_WHAT YOU WILL DO_.
Can you rewrite the material from the line with "Click the subtitle" up to and including the line with "Click the red-boxed", switching "subtitle" to "caption" and leaving everything else unchanged? Leave the pictures out of your answer.

_EXTRACTED ENTRIES_.

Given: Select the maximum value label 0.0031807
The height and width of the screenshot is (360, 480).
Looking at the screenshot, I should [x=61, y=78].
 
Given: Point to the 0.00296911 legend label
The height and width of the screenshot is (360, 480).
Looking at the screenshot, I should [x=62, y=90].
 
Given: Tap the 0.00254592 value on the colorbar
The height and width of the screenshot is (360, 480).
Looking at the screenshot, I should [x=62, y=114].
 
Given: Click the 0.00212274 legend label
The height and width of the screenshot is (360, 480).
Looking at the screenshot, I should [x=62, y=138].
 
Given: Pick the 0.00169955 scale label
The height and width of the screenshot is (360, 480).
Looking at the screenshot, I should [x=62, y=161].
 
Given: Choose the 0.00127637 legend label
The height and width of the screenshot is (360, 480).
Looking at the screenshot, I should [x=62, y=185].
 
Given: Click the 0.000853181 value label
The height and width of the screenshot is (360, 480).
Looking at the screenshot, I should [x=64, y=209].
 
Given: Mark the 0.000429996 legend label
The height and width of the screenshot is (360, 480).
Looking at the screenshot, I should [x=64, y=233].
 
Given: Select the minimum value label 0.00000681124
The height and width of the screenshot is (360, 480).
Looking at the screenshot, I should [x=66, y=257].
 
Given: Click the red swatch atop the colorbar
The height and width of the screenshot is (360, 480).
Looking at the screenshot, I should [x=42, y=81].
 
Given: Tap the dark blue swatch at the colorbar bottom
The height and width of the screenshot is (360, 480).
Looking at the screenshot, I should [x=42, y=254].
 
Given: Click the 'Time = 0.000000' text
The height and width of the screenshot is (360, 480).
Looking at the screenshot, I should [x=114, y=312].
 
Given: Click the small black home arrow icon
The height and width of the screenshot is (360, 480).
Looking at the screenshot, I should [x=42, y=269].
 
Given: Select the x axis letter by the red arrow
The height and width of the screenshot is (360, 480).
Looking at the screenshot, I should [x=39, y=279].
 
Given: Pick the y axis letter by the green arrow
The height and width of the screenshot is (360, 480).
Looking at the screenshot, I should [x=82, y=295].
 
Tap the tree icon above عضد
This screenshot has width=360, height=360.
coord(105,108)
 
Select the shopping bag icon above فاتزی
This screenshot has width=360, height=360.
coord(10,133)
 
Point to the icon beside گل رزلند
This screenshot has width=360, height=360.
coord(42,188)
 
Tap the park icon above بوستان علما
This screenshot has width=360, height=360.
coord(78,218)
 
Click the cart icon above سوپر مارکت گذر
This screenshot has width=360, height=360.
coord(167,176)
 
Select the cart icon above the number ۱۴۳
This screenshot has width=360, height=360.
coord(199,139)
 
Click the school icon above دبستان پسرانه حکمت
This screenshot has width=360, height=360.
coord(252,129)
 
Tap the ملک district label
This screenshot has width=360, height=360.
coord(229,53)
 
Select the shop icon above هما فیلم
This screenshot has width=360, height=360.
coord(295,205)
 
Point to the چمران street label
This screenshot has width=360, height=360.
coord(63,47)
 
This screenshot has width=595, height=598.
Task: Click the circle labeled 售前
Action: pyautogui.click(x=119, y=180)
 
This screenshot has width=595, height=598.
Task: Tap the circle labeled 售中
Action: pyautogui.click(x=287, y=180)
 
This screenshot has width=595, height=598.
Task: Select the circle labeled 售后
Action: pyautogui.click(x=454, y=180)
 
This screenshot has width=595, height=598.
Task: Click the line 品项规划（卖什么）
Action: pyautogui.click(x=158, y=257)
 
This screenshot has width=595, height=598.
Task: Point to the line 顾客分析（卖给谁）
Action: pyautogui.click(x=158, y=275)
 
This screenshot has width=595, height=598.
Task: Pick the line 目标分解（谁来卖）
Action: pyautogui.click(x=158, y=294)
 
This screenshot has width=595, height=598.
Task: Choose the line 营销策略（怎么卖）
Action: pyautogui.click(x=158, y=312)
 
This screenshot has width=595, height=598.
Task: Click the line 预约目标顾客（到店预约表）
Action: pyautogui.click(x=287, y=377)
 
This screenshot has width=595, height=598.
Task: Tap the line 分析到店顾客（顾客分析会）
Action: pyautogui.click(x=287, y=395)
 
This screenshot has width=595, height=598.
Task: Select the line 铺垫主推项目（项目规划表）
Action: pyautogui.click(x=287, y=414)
---
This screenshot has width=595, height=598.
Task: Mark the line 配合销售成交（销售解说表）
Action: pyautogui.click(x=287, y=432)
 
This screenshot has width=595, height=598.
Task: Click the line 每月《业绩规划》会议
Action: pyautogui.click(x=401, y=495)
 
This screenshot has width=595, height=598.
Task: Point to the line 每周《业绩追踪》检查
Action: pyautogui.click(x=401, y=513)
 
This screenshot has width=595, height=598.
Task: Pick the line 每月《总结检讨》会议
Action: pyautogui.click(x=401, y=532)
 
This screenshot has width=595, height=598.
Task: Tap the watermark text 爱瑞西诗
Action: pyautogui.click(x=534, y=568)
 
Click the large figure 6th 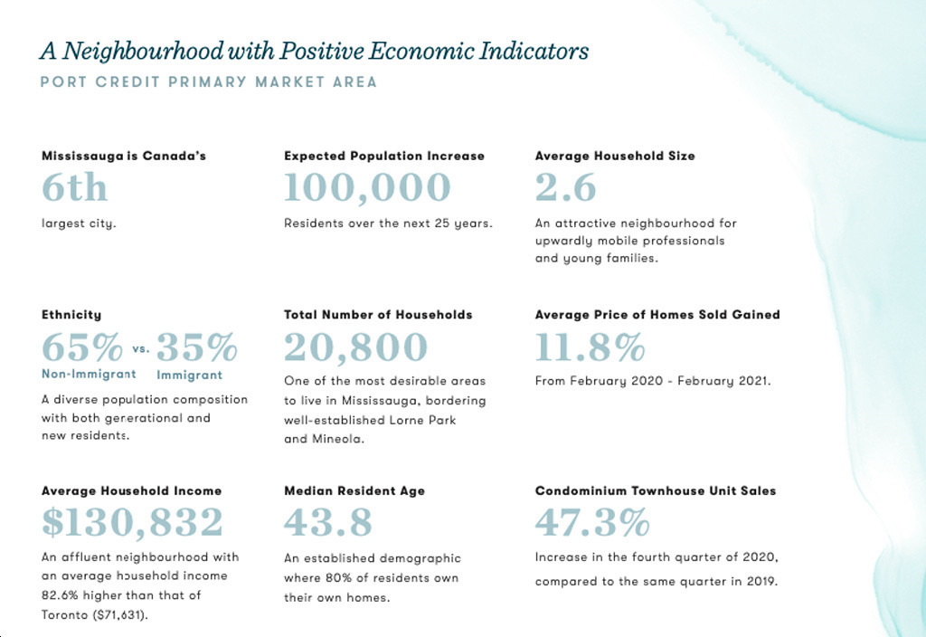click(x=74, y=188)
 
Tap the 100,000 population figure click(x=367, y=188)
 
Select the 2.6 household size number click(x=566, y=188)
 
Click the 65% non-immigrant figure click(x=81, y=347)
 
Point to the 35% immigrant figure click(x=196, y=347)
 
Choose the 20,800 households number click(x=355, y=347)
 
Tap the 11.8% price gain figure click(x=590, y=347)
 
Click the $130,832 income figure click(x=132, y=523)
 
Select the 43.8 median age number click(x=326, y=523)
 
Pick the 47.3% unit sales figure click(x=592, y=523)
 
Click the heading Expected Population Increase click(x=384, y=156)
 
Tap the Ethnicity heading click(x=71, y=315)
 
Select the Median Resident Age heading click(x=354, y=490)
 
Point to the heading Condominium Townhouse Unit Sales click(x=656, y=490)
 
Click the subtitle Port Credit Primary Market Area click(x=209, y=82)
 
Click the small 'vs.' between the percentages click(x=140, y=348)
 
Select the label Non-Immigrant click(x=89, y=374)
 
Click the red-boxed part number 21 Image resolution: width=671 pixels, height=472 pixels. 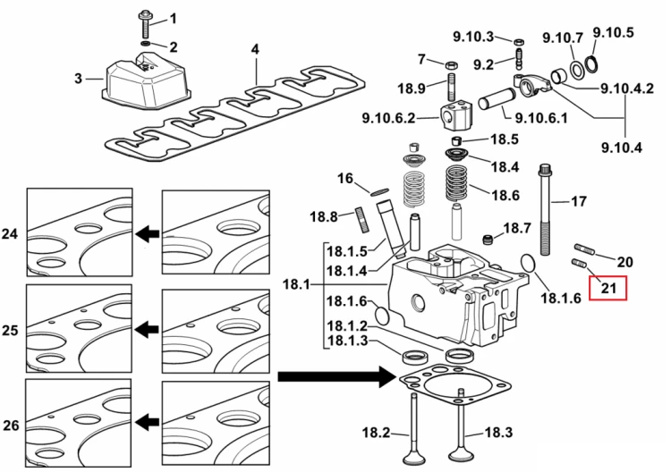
...
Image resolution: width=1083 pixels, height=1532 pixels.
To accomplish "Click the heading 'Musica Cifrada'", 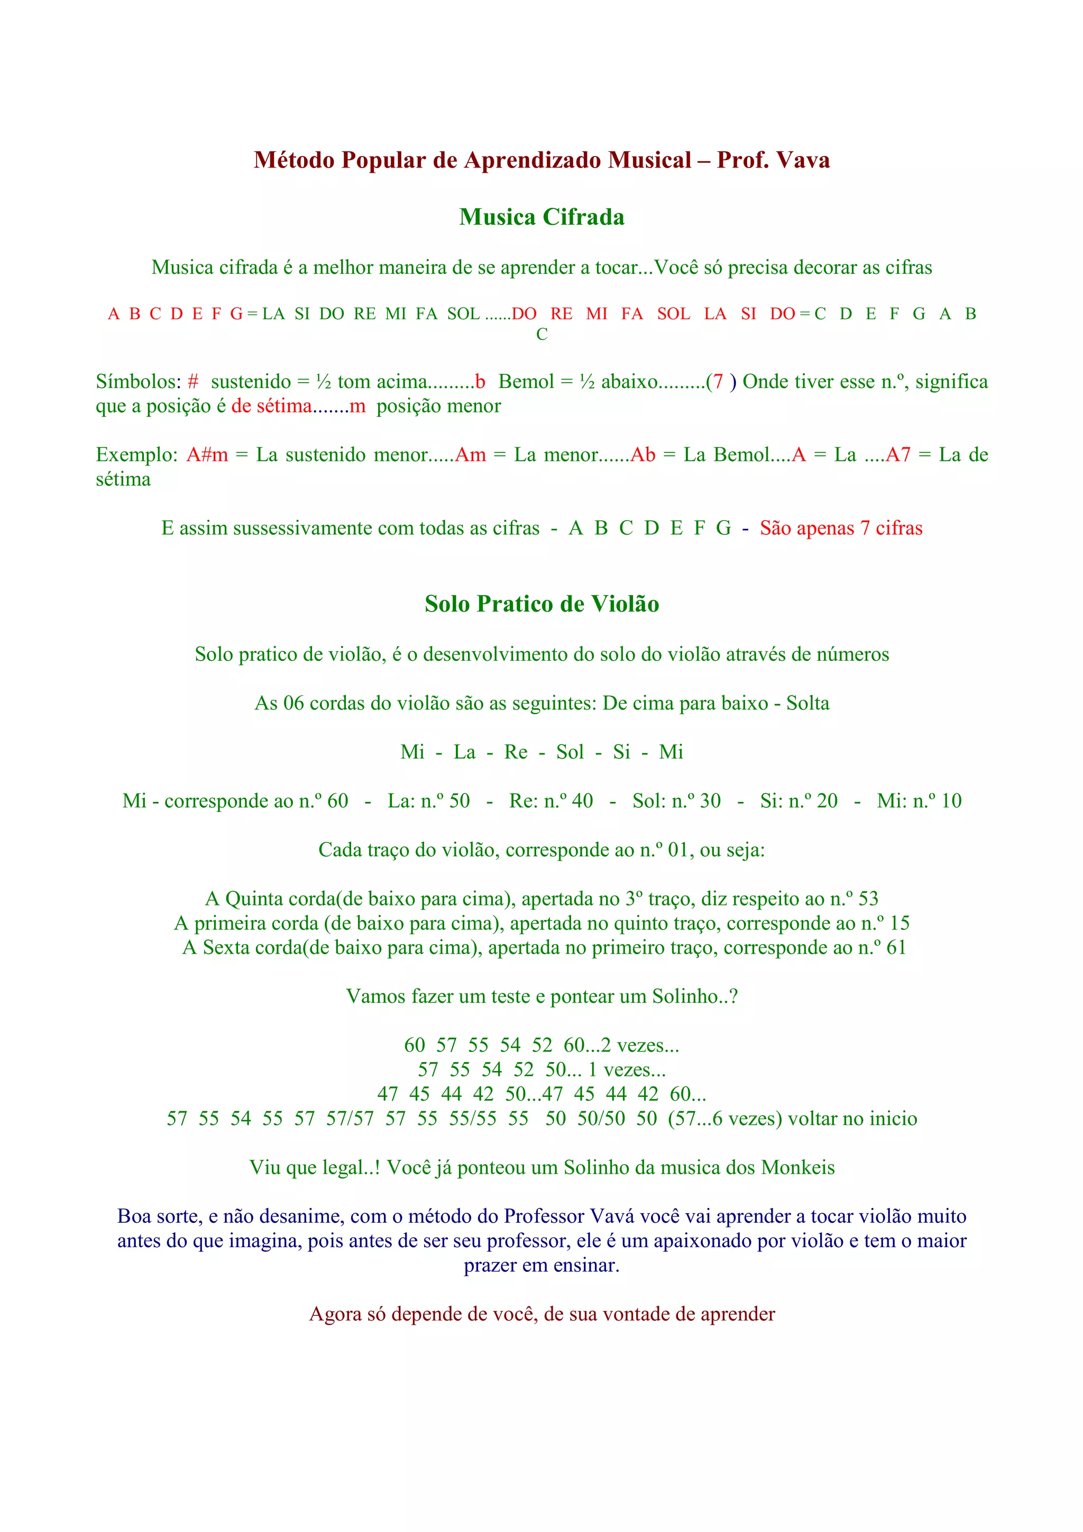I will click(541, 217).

_RESULT OF THIS TASK_.
Click the caption Port Credit Primary Market Area click(x=209, y=82)
 
Click the small 'vs.' between the percentages click(x=140, y=348)
 
Select the label Non-Immigrant click(x=89, y=374)
 
Click the red-boxed part number 21 Image resolution: width=671 pixels, height=472 pixels. 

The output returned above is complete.